Given that it made its way onto the tongues of most Americans during the recent military efforts in Iraq, "shock and awe" is not a phrase most contractors want clients to associate with remodeling their homes.

However, that's the term that one colleague uses for the strategy that Mike DiFabion employs to keep customers' expectations low and their satisfaction high.

"I find out if they've remodeled before," says the owner of DiFabion Remodeling in Charlotte, N.C. If they haven't, then they aren't familiar with the hardships. Unreasonable expectations lead to unhappy clients, so DiFabion makes sure his potential clients are aware of everything that can go wrong.

The idea is that the project can't possibly go as badly as he tells them it will. He even manipulates the time frame of the project. "If I think it's going to take three months, I'll tell them five," DiFabion says. This gives him some breathing room and sets the stage for a great reaction when he finishes the project "early."

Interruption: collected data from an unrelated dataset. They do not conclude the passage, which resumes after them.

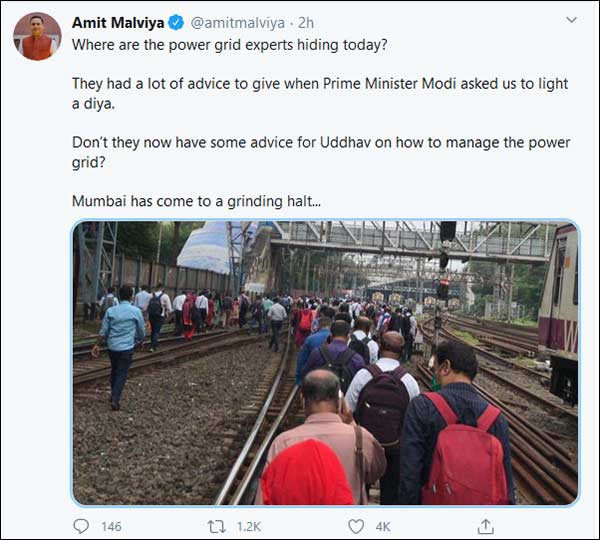Click the Amit Malviya display name
600x540 pixels.
pyautogui.click(x=117, y=22)
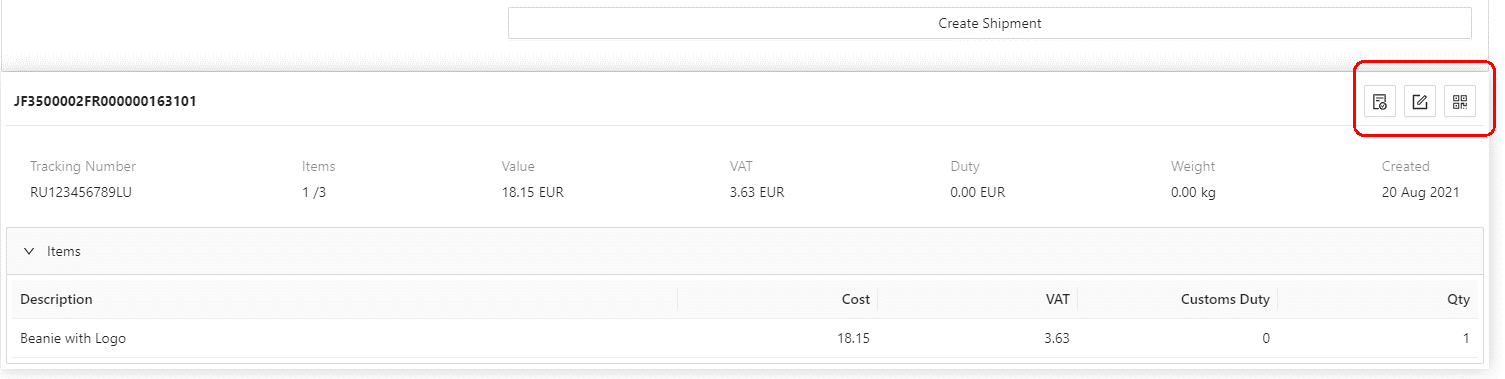Click VAT column header in items table
The width and height of the screenshot is (1505, 379).
pyautogui.click(x=1057, y=299)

He closes this part of the presentation by saying something to the effect of, "There are going to be days when you despise me."

Maybe that's true, but if it is, those days aren't many. DiFabion notes that his business comes almost exclusively from referrals. DiFabion says that he recently had an appointment with a detective in the local police force. After a brief discussion, DiFabion handed the man a list of references three pages long, encouraging him to check up on the company's reputation.

Two months later, the phone rang. "Mike," DiFabion recalls the detective saying, "if there's anyone who knows what kind of questions to ask, it's me. I've called every one of these references, and I can't get one of them to give me an answer I'm uncomfortable with."

Needless to say, DiFabion got the job.